2.5. Configure

The vantage6-node requires a configuration file to run. This is a yaml file with a specific format.

The next sections describes how to configure the node. It first provides a few quick answers on setting up your node, then shows an example of all configuration file options, and finally explains where your vantage6 configuration files are stored.

2.5.1. How to create a configuration file

The easiest way to create an initial configuration file is via: v6 node new. This allows you to configure the basic settings. For more advanced configuration options, which are listed below, you can view the example configuration file.
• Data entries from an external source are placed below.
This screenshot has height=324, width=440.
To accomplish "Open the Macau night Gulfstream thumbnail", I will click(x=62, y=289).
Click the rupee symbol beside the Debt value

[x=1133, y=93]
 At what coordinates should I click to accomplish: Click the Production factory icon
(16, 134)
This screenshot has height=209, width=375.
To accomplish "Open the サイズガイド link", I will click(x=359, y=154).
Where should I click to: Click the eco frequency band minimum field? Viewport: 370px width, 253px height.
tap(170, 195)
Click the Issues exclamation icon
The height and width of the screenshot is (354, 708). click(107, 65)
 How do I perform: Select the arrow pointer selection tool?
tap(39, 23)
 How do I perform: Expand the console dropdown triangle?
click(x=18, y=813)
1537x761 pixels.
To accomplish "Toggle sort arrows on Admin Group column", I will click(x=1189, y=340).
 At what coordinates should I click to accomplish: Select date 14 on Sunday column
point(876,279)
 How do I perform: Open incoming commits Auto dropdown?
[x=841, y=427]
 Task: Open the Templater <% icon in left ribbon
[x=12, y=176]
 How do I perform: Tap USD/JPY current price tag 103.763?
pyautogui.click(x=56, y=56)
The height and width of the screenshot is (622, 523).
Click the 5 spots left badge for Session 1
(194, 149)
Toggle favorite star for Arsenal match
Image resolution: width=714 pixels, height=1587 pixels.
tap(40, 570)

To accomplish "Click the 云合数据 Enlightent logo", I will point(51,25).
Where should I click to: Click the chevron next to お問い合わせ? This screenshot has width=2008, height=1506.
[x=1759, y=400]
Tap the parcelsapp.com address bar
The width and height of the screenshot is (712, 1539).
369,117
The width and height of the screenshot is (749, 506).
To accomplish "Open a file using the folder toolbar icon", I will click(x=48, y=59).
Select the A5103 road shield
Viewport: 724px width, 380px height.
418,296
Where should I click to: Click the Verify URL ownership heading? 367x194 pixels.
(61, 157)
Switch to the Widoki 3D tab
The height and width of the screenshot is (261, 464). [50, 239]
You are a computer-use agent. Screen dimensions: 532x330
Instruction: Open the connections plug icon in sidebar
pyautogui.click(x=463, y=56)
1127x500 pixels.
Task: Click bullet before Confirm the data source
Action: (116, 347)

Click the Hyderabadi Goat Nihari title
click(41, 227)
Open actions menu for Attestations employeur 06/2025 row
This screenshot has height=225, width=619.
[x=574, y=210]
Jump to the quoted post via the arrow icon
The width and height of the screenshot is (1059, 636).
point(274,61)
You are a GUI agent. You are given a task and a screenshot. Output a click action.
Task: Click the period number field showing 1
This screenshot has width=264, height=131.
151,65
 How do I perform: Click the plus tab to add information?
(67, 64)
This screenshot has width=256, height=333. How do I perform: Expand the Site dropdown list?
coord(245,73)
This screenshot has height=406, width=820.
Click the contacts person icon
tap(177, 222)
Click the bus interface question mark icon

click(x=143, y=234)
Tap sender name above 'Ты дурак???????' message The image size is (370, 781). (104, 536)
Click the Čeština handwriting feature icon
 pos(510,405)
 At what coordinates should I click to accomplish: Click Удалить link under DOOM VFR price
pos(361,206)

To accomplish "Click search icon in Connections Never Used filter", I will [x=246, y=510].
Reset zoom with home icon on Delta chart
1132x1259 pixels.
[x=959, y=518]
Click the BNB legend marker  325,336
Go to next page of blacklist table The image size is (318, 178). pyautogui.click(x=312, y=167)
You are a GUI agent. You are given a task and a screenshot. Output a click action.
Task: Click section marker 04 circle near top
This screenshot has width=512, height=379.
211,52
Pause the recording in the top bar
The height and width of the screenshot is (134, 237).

2.5.2. Where is my configuration file?

To see where your configuration file is located, you can use the following command

v6 node files

Warning

This command will not work if you have put your configuration file in a custom location. Also, you may need to specify the --system flag if you put your configuration file in the system folder.

2.5.3. All configuration options

The following configuration file is an example that intends to list all possible configuration options.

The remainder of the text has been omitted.